## Data for this exercise:
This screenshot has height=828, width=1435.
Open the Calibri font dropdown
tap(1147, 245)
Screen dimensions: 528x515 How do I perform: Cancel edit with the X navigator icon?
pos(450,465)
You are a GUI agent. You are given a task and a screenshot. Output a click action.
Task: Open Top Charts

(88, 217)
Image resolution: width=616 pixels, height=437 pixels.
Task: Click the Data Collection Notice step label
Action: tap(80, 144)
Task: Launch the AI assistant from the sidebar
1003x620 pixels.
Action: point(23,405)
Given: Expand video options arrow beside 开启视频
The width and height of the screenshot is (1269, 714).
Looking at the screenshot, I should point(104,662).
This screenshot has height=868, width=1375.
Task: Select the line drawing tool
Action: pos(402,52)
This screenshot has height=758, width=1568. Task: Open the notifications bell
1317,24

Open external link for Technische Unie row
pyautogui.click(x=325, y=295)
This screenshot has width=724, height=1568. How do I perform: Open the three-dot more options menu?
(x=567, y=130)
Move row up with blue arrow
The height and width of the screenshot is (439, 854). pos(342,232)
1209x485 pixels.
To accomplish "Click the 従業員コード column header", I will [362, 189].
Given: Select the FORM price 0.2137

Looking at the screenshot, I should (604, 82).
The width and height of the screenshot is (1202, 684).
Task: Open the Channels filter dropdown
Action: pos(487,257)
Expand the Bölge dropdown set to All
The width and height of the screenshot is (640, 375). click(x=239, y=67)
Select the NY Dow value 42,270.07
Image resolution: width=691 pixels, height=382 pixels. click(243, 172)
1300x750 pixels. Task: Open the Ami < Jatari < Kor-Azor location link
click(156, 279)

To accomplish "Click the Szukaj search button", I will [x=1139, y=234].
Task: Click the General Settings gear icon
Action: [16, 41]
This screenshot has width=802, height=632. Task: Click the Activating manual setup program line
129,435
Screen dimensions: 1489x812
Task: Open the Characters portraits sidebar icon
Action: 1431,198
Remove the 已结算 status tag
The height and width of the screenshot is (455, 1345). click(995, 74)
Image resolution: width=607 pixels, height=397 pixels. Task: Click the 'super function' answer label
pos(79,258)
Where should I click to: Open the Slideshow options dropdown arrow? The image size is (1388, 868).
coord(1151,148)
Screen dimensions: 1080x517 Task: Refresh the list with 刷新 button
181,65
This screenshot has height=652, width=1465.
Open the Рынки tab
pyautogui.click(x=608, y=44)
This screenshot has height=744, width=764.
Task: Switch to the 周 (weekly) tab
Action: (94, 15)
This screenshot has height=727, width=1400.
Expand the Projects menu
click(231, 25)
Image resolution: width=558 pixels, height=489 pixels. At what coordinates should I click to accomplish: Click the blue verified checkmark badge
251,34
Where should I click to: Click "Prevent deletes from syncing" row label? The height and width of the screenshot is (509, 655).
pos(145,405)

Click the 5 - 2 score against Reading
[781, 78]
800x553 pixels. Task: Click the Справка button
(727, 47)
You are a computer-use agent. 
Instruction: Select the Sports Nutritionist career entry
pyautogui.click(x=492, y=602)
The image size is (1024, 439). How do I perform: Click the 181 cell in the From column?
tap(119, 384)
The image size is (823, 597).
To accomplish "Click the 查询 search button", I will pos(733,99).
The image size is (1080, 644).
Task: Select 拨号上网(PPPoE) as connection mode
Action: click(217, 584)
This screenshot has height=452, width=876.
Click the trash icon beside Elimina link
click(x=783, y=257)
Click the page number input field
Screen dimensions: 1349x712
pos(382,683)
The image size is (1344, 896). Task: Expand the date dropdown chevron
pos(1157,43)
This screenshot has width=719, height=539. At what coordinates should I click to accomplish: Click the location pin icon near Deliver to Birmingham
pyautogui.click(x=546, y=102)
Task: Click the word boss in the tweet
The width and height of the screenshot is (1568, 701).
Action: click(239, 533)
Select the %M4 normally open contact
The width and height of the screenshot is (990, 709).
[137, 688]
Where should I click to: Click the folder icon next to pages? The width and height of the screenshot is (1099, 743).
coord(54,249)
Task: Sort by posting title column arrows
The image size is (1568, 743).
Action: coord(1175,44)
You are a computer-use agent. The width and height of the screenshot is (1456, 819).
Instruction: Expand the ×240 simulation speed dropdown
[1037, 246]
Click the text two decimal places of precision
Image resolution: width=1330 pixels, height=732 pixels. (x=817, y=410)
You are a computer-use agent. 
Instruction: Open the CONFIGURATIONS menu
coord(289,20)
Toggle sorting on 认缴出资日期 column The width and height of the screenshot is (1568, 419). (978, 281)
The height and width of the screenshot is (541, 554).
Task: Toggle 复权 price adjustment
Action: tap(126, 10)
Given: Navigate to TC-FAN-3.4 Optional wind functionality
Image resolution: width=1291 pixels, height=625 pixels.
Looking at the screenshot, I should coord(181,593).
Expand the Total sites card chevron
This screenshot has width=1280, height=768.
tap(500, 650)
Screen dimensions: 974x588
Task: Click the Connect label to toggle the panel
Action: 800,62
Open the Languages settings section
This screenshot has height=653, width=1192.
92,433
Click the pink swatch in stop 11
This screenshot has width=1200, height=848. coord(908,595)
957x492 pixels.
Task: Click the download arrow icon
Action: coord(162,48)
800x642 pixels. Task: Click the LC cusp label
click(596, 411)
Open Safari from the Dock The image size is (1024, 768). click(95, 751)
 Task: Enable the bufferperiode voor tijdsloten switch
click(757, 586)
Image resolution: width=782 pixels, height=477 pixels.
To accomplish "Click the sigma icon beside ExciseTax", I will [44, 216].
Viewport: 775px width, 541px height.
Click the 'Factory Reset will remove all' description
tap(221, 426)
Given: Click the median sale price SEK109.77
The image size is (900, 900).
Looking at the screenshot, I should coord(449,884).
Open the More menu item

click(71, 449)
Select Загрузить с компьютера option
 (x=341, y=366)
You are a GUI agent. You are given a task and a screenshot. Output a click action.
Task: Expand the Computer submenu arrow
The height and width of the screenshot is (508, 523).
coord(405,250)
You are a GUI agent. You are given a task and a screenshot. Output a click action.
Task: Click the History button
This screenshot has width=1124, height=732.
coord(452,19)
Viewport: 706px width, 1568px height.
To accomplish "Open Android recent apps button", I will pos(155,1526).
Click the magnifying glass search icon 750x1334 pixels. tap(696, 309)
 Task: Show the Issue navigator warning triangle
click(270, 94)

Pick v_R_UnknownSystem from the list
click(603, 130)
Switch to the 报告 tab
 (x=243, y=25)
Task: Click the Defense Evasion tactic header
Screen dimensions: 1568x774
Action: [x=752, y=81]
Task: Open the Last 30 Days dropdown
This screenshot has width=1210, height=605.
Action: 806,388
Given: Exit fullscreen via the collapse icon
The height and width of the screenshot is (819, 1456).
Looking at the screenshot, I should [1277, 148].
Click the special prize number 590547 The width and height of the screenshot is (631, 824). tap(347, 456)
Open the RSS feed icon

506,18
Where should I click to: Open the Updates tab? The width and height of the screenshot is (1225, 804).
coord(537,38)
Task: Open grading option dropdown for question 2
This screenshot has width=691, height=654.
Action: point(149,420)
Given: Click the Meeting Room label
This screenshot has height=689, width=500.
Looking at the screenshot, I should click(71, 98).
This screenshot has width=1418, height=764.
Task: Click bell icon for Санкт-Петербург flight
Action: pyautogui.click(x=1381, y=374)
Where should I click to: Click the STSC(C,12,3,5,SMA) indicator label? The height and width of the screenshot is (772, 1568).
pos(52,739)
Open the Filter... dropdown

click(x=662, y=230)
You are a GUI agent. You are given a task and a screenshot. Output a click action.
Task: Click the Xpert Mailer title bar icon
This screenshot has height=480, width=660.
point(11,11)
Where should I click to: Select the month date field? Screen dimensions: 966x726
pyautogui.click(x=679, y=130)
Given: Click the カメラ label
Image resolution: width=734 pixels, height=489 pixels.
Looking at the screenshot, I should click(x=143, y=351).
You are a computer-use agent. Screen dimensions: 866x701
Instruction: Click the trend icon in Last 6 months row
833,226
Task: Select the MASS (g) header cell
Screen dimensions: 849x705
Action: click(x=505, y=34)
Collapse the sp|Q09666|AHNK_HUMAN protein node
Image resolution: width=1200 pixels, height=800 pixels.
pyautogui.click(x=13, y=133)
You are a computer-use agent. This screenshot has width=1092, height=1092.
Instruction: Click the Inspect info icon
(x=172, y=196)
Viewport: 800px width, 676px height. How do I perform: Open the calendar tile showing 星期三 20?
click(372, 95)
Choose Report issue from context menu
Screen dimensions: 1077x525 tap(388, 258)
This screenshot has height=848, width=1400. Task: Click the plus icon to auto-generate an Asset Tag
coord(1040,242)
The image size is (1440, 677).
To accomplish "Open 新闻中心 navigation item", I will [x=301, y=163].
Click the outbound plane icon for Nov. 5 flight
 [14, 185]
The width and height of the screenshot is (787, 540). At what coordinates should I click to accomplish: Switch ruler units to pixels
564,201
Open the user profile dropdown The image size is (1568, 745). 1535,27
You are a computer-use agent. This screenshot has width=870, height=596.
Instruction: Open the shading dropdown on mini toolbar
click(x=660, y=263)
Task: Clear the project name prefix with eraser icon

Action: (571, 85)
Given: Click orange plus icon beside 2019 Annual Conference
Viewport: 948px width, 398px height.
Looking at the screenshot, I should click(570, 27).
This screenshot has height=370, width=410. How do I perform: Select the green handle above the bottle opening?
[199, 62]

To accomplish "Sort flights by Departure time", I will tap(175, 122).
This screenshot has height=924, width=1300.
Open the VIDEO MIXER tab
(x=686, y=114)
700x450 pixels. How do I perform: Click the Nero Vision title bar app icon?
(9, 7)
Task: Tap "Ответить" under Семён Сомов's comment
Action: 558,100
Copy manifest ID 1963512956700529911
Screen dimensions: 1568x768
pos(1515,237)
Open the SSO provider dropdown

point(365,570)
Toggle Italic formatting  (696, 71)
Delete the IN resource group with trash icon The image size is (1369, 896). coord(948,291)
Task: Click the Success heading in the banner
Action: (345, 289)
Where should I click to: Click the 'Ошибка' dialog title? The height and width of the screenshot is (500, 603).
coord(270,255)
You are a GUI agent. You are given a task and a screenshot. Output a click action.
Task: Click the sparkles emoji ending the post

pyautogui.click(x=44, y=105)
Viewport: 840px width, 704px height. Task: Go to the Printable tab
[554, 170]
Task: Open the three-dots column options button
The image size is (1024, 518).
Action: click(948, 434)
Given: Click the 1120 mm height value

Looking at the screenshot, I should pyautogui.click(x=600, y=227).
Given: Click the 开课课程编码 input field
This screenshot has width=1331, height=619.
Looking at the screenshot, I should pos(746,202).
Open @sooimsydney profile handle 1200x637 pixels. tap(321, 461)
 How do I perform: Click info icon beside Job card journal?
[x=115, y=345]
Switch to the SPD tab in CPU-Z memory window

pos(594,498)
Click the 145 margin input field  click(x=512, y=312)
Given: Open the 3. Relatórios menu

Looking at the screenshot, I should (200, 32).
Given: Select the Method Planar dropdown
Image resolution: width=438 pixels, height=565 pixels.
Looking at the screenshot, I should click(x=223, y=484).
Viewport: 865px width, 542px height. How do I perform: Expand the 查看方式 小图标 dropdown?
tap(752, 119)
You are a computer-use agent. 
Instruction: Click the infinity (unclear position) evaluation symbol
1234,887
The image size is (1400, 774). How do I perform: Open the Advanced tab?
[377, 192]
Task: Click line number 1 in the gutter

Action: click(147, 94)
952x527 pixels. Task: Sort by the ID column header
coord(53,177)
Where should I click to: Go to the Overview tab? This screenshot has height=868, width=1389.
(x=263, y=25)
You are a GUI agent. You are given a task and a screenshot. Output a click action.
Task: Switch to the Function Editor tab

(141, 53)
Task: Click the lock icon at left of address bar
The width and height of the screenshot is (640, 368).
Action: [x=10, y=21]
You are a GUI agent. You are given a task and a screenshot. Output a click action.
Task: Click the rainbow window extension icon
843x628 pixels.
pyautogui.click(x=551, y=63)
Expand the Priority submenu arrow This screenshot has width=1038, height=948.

## Problem to work on:
Only the number is wanted: how many lines of the material above include the word "profile"?

## Reply to the exercise:
2